→ Stated goal
Convert every line of the items below into a JSON list of strings with one string per line, omitting blank lines. Leave the pictures out of the output.

(Element and text position data)
<<<<
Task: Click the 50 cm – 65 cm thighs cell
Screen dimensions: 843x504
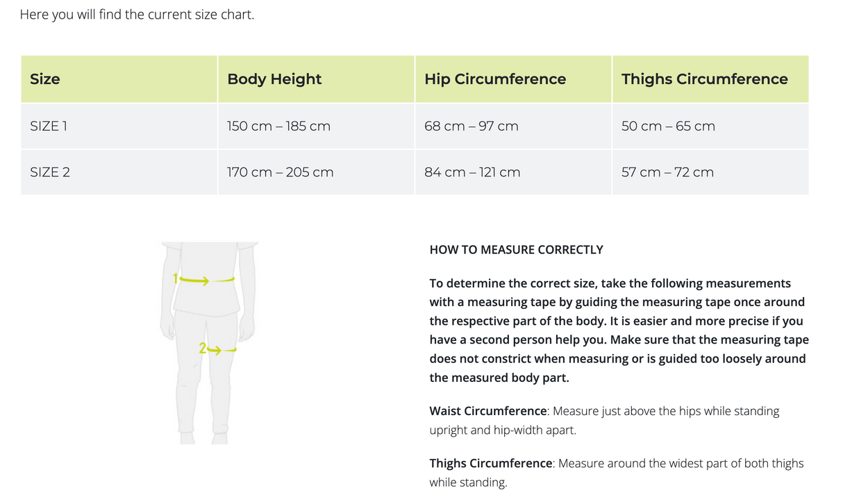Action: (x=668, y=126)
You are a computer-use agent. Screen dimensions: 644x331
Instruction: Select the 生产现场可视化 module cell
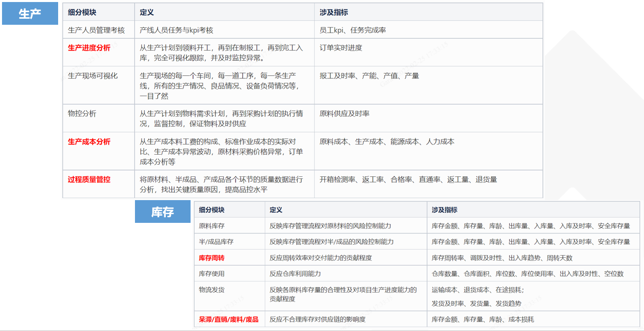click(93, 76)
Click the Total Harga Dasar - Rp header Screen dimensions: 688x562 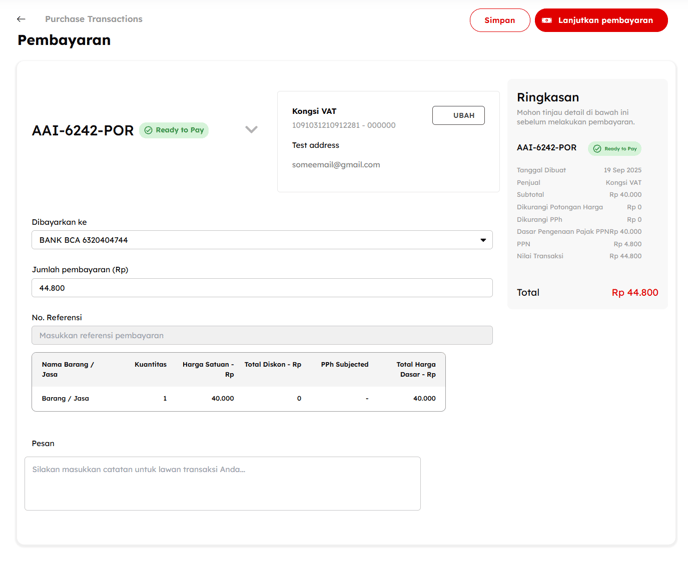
>>>>
→ Reply to the task
[
  "Task: Click the 50 cm – 65 cm thighs cell",
  "Screen dimensions: 843x504",
  "Action: (x=668, y=126)",
  "You are a computer-use agent. Screen dimensions: 644x331",
  "Instruction: Select the 生产现场可视化 module cell",
  "click(93, 76)",
  "Click the Total Harga Dasar - Rp header Screen dimensions: 688x562 "
]